The Raptor system's loading productivity exceeds 3,000 feet per hour and is relay rail ready. The unloading production rate exceeds 15,000 feet per hour. The equipment is designed to retain total control of rail while loading and unloading.
Since 2005, Loram has experienced zero injuries, and its rail handling crews have logged a total of 2,117 days without a lost-time injury, company officials said.
Modern Track Machinery Inc. (MTM) recently delivered its Model R 1609 SC crane car to the Port Authority of New York and New Jersey. The equipment consists of a flat car with rails that enable a mobile crane to travel the length of the car. The crane car can handle 39-foot track panels and OTM as a self-contained unit, MTM officials said.
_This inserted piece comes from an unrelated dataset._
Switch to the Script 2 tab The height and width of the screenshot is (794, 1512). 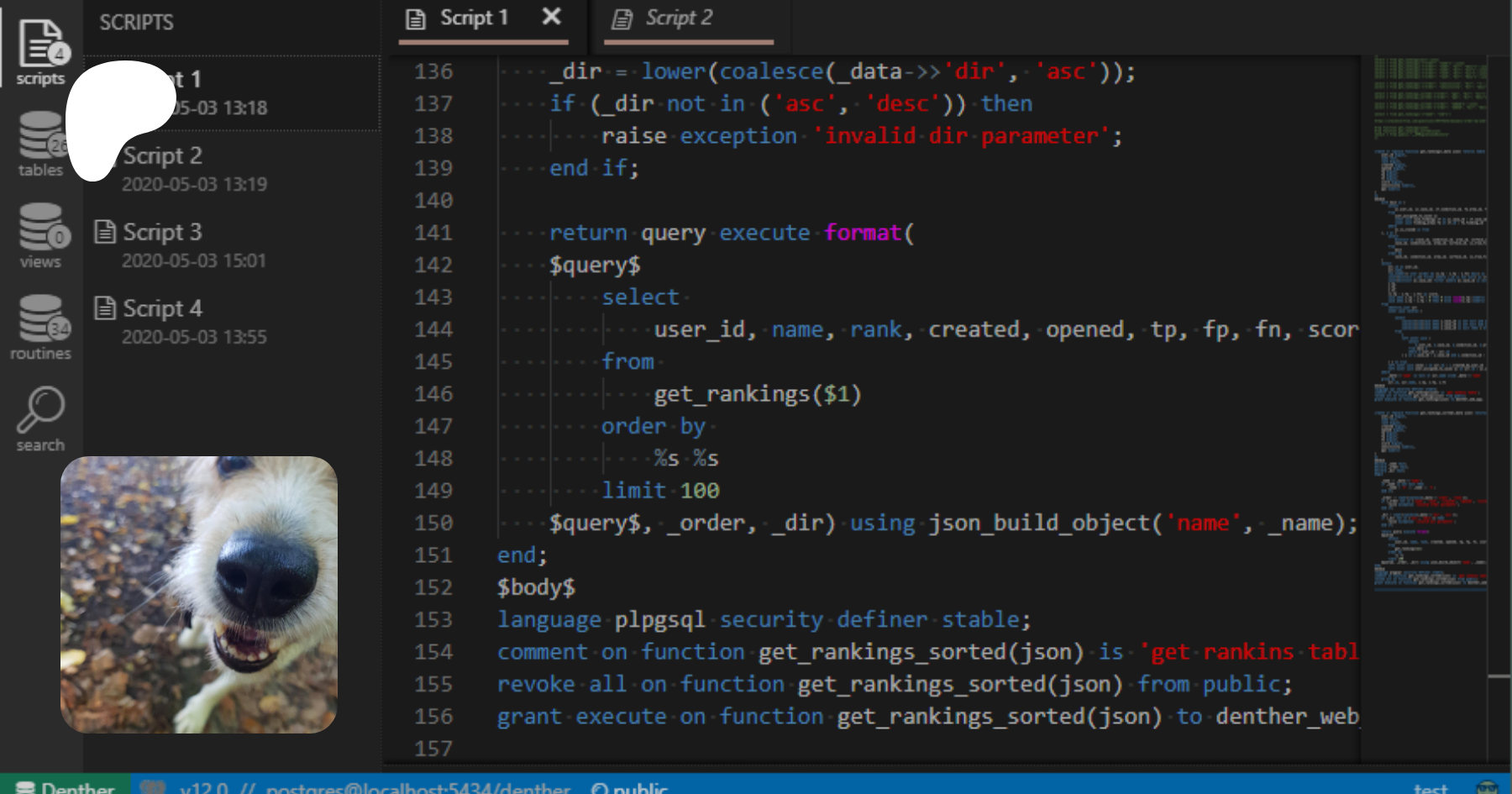click(x=679, y=18)
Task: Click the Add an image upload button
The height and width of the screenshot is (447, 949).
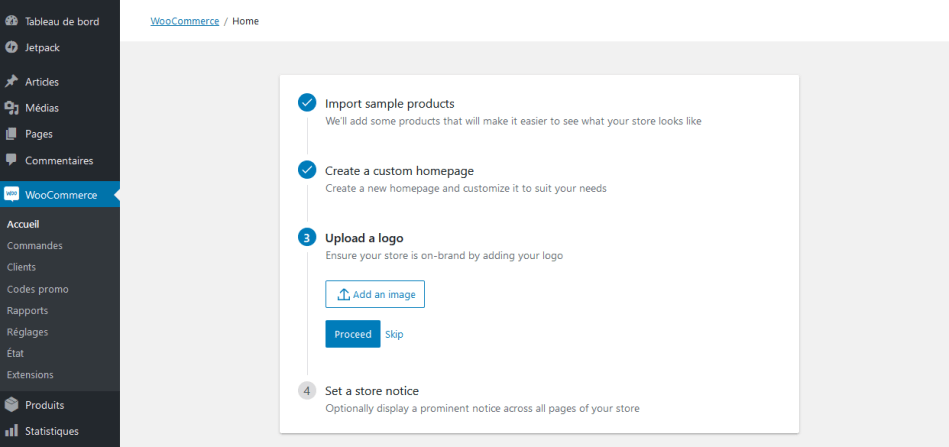Action: click(x=375, y=294)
"The design allows the customer to increase productivity and efficiency in the tight confines of tunnels," they said. "This is a clearance-restricted environment that is very common on the various transit agencies around the country."
Rail Construction Equipment Co. (RCE) is responding to recent trends by trying to reconfigure conventional Deere construction equipment to distribute OTM for rail maintenance.
Last year, the company redesigned a swing loader to offer a more modern swing system and gear motor. The swing loader features a higher swing torque and increased reliability because there are no chains that can break while swinging the boom, RCE officials said
The company also continues to modify its hi-rail excavators, such as to work at the front of steel gangs as an alternative to using cranes or to help distribute and handle rail. In spring, RCE plans to introduce two new models: a larger unit (350G) and smaller unit (135D). In summer, the company might introduce another unit that would serve the compact-size excavator market using an 85D excavator, RCE officials said.
Howard Ande is a Bartlett, Ill.-based free-lance writer.